» **Extract provided**:

>> START

Backup and restore Cassandra with Amazon S3
Note: The information in this topic has not been verified yet for use with K8ssandra Operator.
This topic walks you through the steps with Amazon S3 buckets. This feature is included in K8ssandra 1.0.0 and later releases.
For related information, see Backup and restore Cassandra with MinIO.
Tools
- K8ssandra Helm chart, which we’ll extend with
backupRestore
Medusa buckets for Amazon S3 integration - Sample files in GitHub:
- medusa-bucket-key.yaml to create a secret with credentials for Amazon S3 buckets
- backup-restore-values.yaml to enable Medusa (backup/restore service) and set values
- test_data.cql to populate a Cassandra keyspace and table with data
Prerequisites
- A Kubernetes environment
- Storage for the backups - see below
- Helm, a packaging manager for Kubernetes
All other prerequisites are handled by the installed tools listed above.

>> END

Rows showing where targets appear:
>> START

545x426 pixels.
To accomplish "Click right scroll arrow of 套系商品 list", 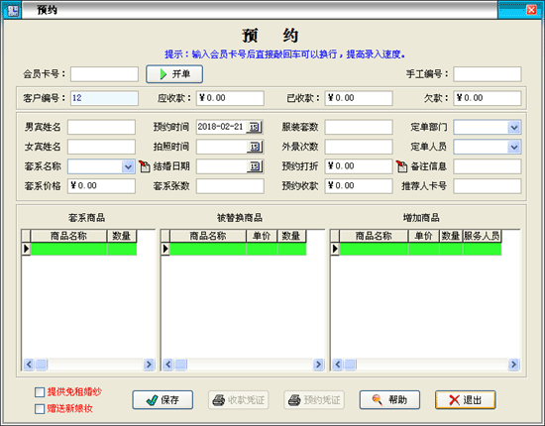I will (x=149, y=365).
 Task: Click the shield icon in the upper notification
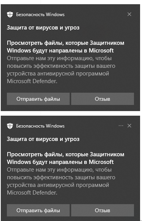pyautogui.click(x=10, y=15)
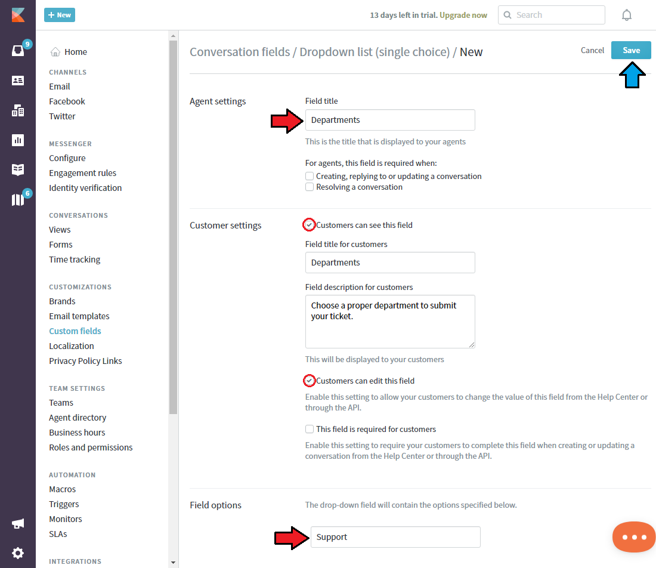Toggle Customers can edit this field
This screenshot has width=656, height=568.
(309, 381)
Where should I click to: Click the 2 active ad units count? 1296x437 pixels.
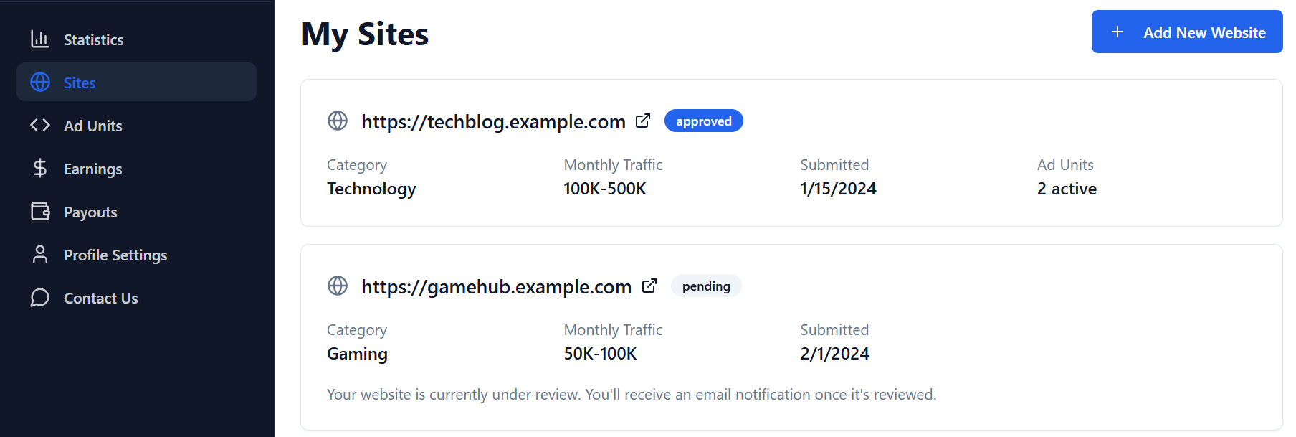[1066, 188]
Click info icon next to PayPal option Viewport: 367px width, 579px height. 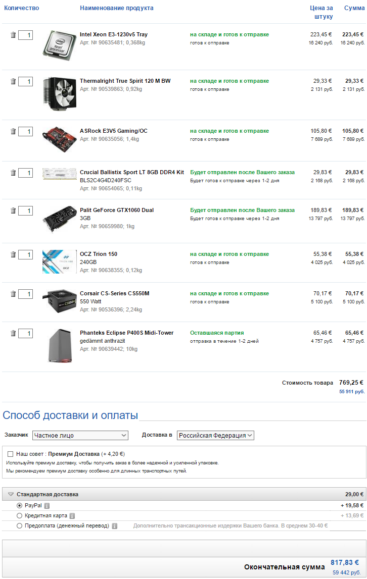[47, 506]
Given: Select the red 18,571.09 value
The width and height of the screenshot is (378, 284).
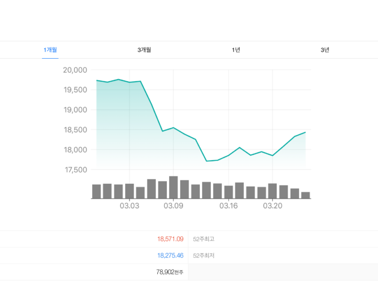Looking at the screenshot, I should click(x=170, y=239).

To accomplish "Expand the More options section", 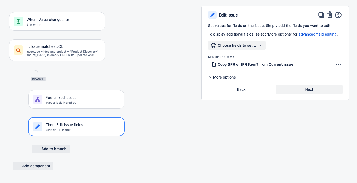I will click(x=222, y=77).
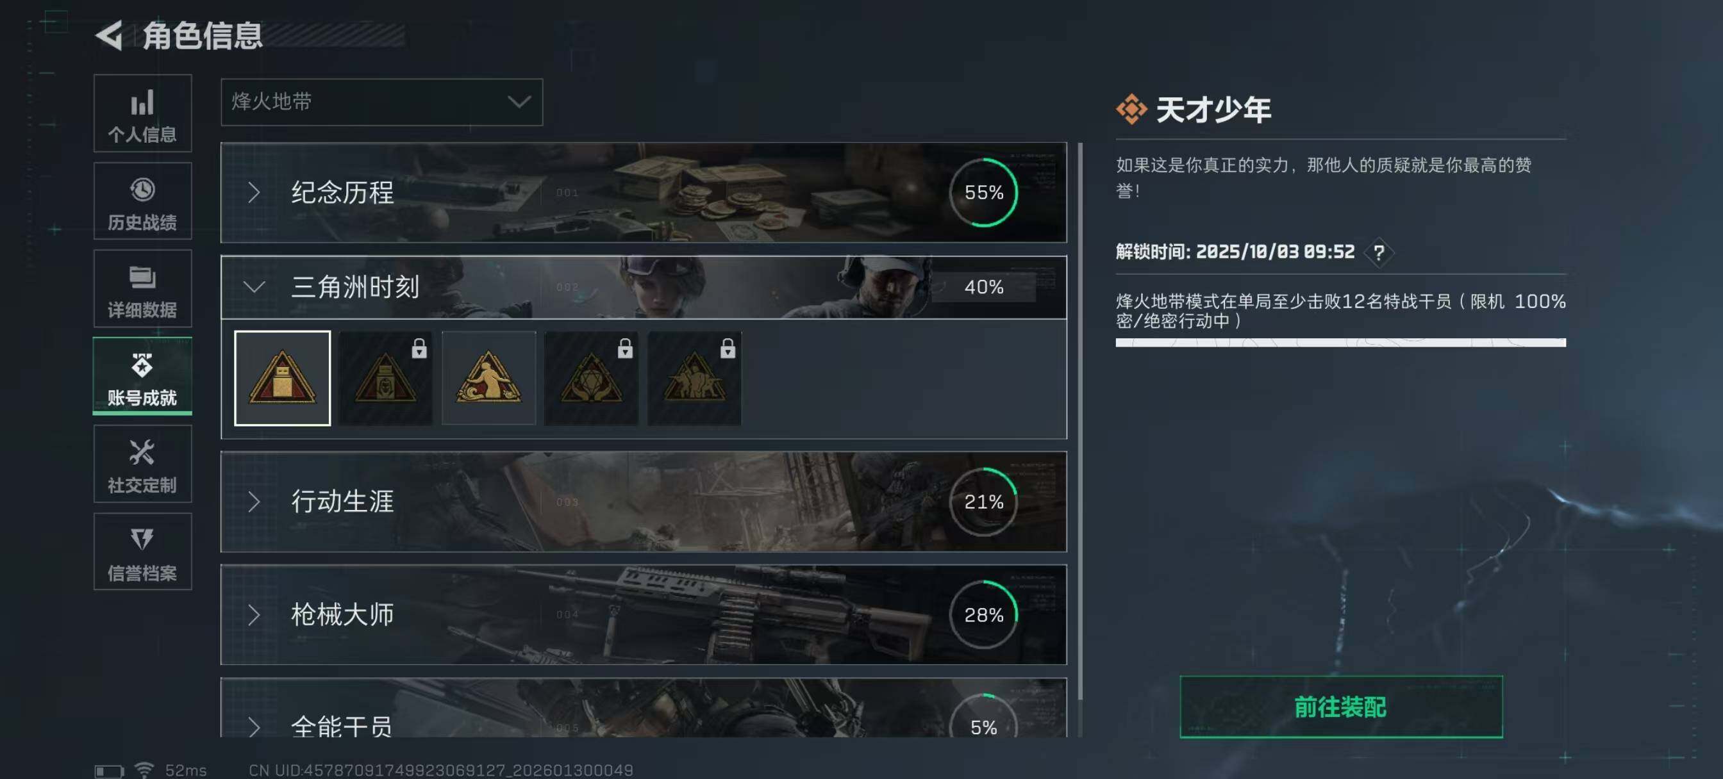Open the 历史战绩 clock icon tab
Image resolution: width=1723 pixels, height=779 pixels.
tap(142, 201)
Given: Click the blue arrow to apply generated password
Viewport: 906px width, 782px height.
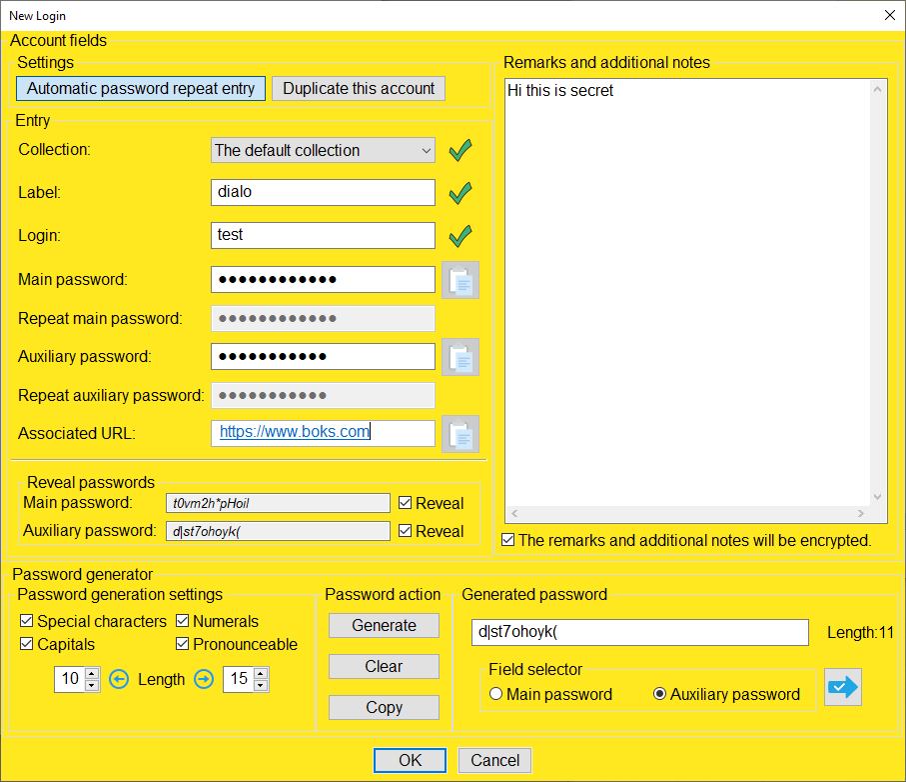Looking at the screenshot, I should pyautogui.click(x=843, y=687).
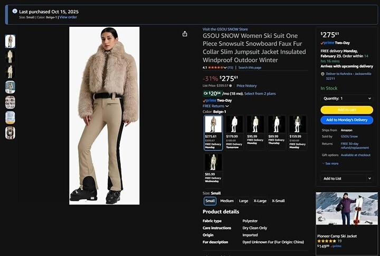Image resolution: width=380 pixels, height=256 pixels.
Task: Select the $179.99 white color swatch
Action: click(x=234, y=132)
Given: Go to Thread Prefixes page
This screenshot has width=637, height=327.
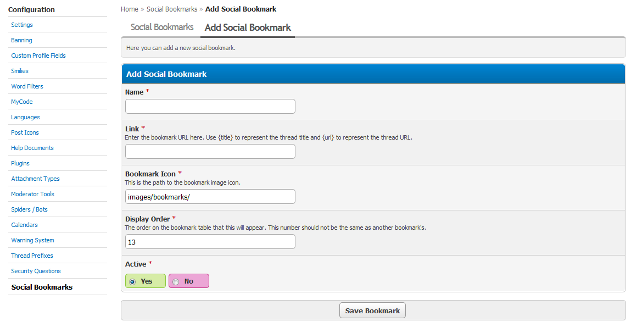Looking at the screenshot, I should coord(32,256).
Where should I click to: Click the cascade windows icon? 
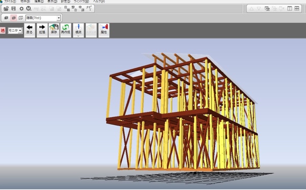pos(267,9)
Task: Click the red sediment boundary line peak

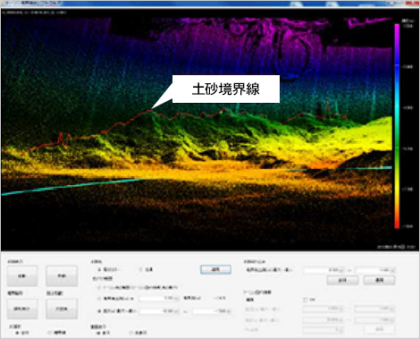Action: 149,111
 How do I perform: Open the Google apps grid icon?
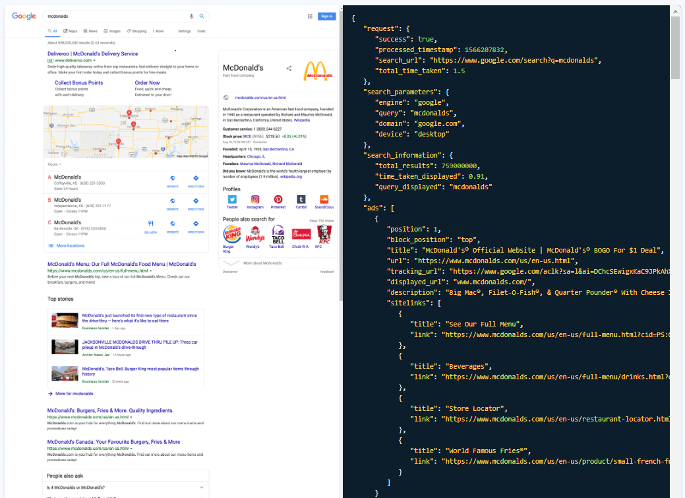click(310, 16)
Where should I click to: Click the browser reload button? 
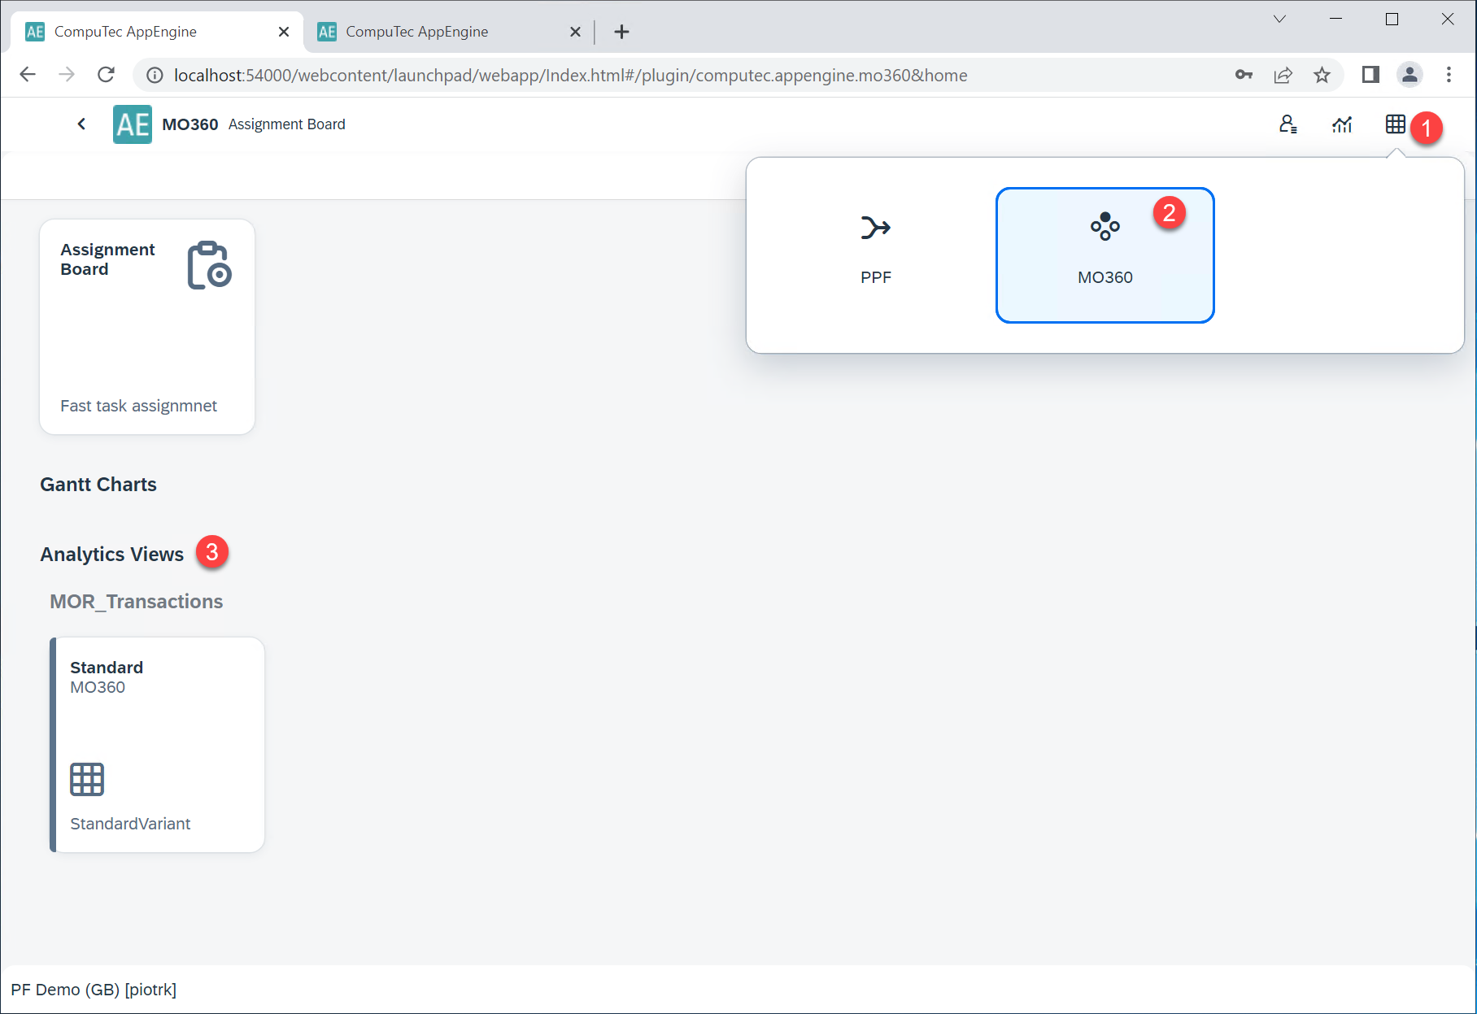click(x=106, y=75)
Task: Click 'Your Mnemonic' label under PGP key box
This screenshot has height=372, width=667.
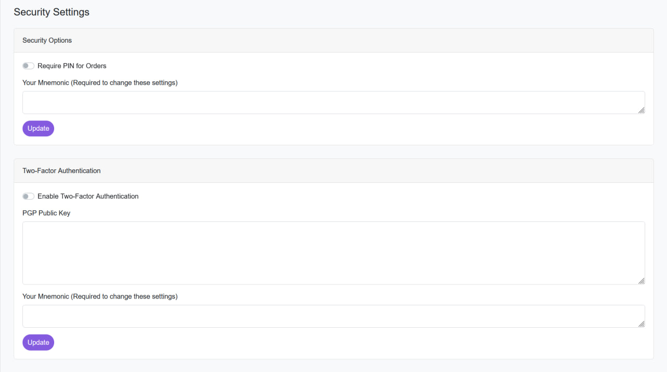Action: (100, 296)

>> END

» **Tasks and exercises**:
**a)** Summarize the Cassandra backup topic in two sentences.
**b)** Extract a passage from the Cassandra backup topic, beginning at the words "Backup and restore Cassandra with Amazon" and stopping after "and later releases.".
The material has no connection to the Cassandra backup topic.

» **Answers for this exercise**:
**a)** The topic explains how to back up and restore Cassandra using Amazon S3 buckets, a feature included in K8ssandra 1.0.0 and later, though the information has not yet been verified for use with K8ssandra Operator. It uses the K8ssandra Helm chart extended with Medusa buckets for Amazon S3 integration and sample files in GitHub, and it requires a Kubernetes environment, storage for the backups, and Helm.

**b)**
Backup and restore Cassandra with Amazon S3
Note: The information in this topic has not been verified yet for use with K8ssandra Operator.
This topic walks you through the steps with Amazon S3 buckets. This feature is included in K8ssandra 1.0.0 and later releases.